Give back word for word every line from the one that includes "view phone icon" through the last line of the listing, and nothing besides.
=== Section Start ===
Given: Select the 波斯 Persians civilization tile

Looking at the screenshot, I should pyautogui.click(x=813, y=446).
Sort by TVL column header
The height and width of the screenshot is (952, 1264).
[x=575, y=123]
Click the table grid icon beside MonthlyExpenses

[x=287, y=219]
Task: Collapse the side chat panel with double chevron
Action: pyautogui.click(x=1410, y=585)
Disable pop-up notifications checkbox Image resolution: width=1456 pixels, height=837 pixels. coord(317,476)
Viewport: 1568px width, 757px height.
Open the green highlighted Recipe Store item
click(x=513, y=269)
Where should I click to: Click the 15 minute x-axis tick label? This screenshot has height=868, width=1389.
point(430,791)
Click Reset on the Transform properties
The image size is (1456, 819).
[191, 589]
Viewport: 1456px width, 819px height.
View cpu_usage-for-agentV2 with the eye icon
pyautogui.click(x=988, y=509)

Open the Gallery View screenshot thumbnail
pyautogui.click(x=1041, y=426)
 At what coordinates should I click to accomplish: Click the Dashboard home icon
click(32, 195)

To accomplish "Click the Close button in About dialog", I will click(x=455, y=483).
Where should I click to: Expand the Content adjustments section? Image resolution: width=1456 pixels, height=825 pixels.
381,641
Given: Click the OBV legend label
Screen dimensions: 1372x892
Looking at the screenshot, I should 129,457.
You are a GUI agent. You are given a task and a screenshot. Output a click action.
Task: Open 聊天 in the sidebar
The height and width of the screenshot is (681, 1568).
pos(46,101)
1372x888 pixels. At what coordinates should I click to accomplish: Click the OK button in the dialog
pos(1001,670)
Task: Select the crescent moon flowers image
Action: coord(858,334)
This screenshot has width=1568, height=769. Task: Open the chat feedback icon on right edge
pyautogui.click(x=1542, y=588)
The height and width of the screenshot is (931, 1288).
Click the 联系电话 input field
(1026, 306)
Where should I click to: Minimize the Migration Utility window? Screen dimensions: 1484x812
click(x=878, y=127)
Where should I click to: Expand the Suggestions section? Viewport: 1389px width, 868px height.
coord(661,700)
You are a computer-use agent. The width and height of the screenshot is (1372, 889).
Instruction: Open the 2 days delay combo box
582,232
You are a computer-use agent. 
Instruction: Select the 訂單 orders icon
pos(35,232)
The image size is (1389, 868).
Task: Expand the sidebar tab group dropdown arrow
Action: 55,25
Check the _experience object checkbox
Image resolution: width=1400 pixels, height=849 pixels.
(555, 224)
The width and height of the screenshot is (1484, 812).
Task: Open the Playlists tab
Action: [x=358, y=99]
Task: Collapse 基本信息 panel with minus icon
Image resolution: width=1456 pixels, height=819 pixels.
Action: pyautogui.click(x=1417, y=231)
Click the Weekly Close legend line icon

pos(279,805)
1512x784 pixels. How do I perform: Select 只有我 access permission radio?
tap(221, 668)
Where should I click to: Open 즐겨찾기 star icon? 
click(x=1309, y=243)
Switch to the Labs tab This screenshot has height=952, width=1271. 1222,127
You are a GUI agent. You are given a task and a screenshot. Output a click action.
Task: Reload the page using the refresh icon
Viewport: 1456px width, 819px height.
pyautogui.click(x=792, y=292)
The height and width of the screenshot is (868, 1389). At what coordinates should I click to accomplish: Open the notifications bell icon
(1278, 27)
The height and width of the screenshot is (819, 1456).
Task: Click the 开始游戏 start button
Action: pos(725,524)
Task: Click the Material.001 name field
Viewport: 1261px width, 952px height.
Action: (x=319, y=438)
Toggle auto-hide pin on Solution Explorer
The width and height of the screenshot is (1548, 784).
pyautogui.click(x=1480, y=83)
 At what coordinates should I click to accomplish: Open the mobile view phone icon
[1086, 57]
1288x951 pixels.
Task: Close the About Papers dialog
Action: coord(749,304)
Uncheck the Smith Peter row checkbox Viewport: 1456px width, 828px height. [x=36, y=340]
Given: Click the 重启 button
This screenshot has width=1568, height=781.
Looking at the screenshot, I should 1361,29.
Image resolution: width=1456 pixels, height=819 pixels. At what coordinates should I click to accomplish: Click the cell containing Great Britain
=== Section End ===
[YOUR SOLUTION]
 At what coordinates should I click to accomplish: Open the mobile view phone icon
[1086, 57]
1288x951 pixels.
Task: Close the About Papers dialog
Action: coord(749,304)
Uncheck the Smith Peter row checkbox Viewport: 1456px width, 828px height. [x=36, y=340]
Given: Click the 重启 button
This screenshot has width=1568, height=781.
Looking at the screenshot, I should 1361,29.
Image resolution: width=1456 pixels, height=819 pixels. At what coordinates should I click to accomplish: Click the cell containing Great Britain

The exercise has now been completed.